Challah is a special bread Jews eat on Shabbat (the Sabbath). Two loaves are required for our Shabbat rites and so this recipe makes two. One could use the same recipe for a single large loaf if preferred.
For information on Shabbat (the Sabbath) please read my study Here
Makes Two Loaves.
1/2 cup warm water (110 degrees F)
2 tbsp white or brown sugar + 1/2 Tsp white sugar
1 (1/4 oz) package active dry yeast
2 eggs yolks
1/3 cup milk (as needed)
1/4 cup melted butter
1 1/2 tsp. salt
1 3/4 cup all purpose flour
Directions:Combine warm water, 1/2 tsp white sugar, and yeast in a measuring cup.Optional:
Let stand until the yeast dissolves and starts to foam, 5 - 10 minutes (slightly heating help). While yeast mixture rises:
In a large bowl:
Add the 2 egg yolks, milk, butter, salt, and remaining sugar. Optional: add a little cinnamon, dill weed, etc. to taste and mix.
Now add the risen yeast mixture and stir in gently.
Gradually mix in the flour until the dough is firm enough to handle.
Knead the dough well on a floured surface until the dough does not stick to your hands or the surface. You may need to add a bit more flour while kneading to get the desired result. If the dough is too dry kneed in a tiny bit of warm water.

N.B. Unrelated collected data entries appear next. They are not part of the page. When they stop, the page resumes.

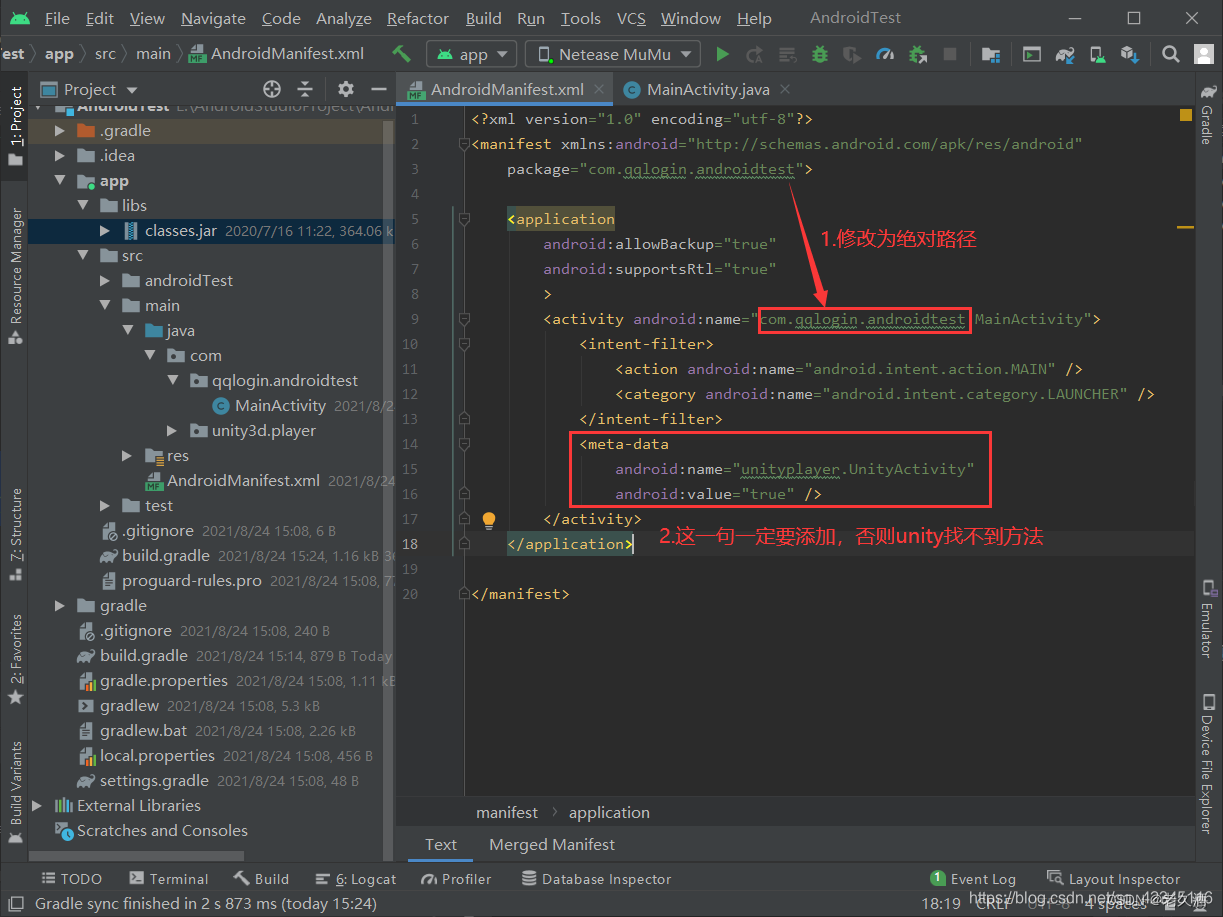Sync Project with Gradle Files
Screen dimensions: 1223x917
[x=1062, y=54]
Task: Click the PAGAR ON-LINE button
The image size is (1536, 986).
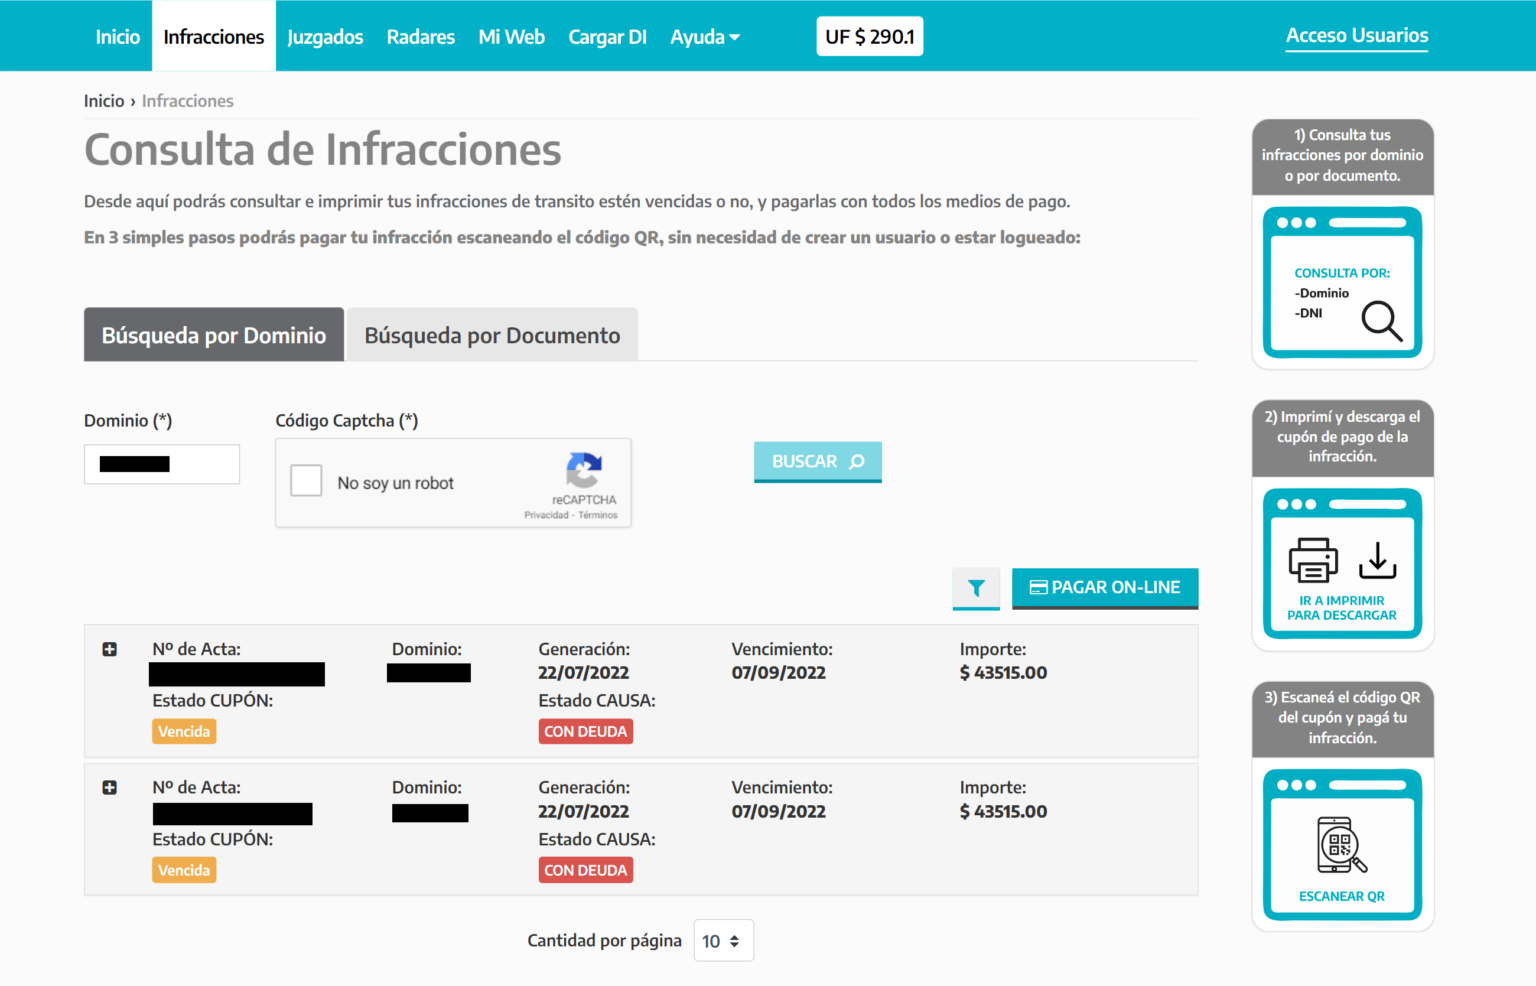Action: (x=1104, y=587)
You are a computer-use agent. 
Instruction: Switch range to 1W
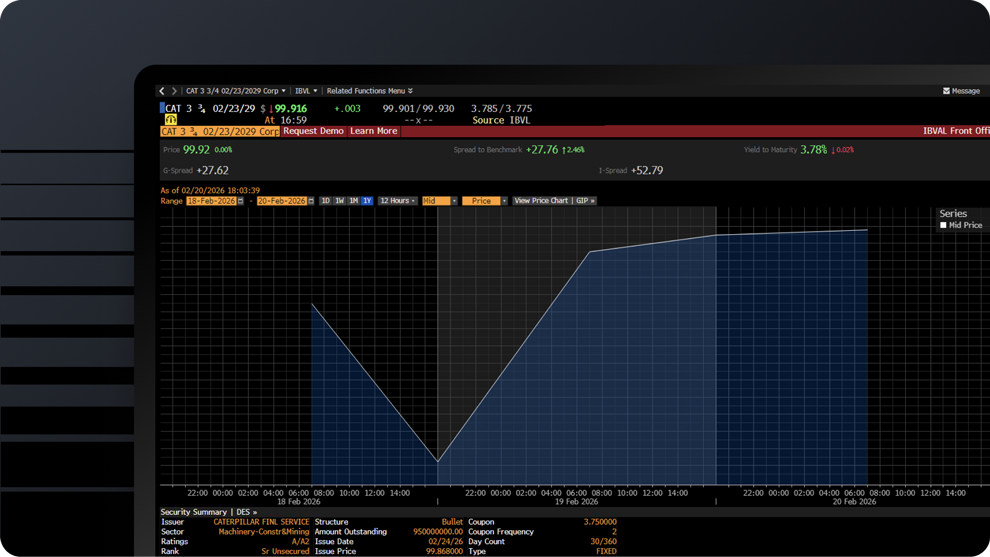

Place the dough into a lightly oiled bowl and turn to coat (I like garlic olive oil).
Cover and let rise until doubled in size, about 1 - 2 hours (slightly heating can help in cooler weather).
Place the dough on a floured surface and work it a second time. Return to the slightly oiled bowl for another hour or so as it rises more.
Place the dough on a floured surface and form it into a rectangle.
Cut the dough into 2 even portions. Set one aside.
Cut the dough into four sections (or more as desired) and roll each section into a long braid gently.
Combine the braids at the top. Braid these together into a single loaf.
Do the same with the other portion of dough so you have two braided loaves as required for the blessing.
Place a sheet of parchment paper on the bottom of a baking sheet. Coat lightly with oil or Pam. Place the loaves in the baking sheet and cover loosely with plastic wrap or a clean cloth.
Set in a warm place to rise about 1 hour.
The challah is ready to bake when your finger leaves an impression in the dough.
Preheat oven to 350 degrees.
Whisk the egg whites in a small bowl and brush the loaves with them. Or you can brush melted butter or garlic flavored olive oil on the loaves. This will give the bread a lovely golden color and a more delicious crust.
Some like to add a little dill weed, sesame seeds, raisons, or something else to top for both looks and taste.
Bake the loaves at 350 degrees until the loaves are golden and sound hollow when tapped, about 30 minutes.
Remove from baking sheet and cool.
- Be sure and omit the milk and butter when having meat with your meal. The challah will still be great.
- Always follow your local minhag of course.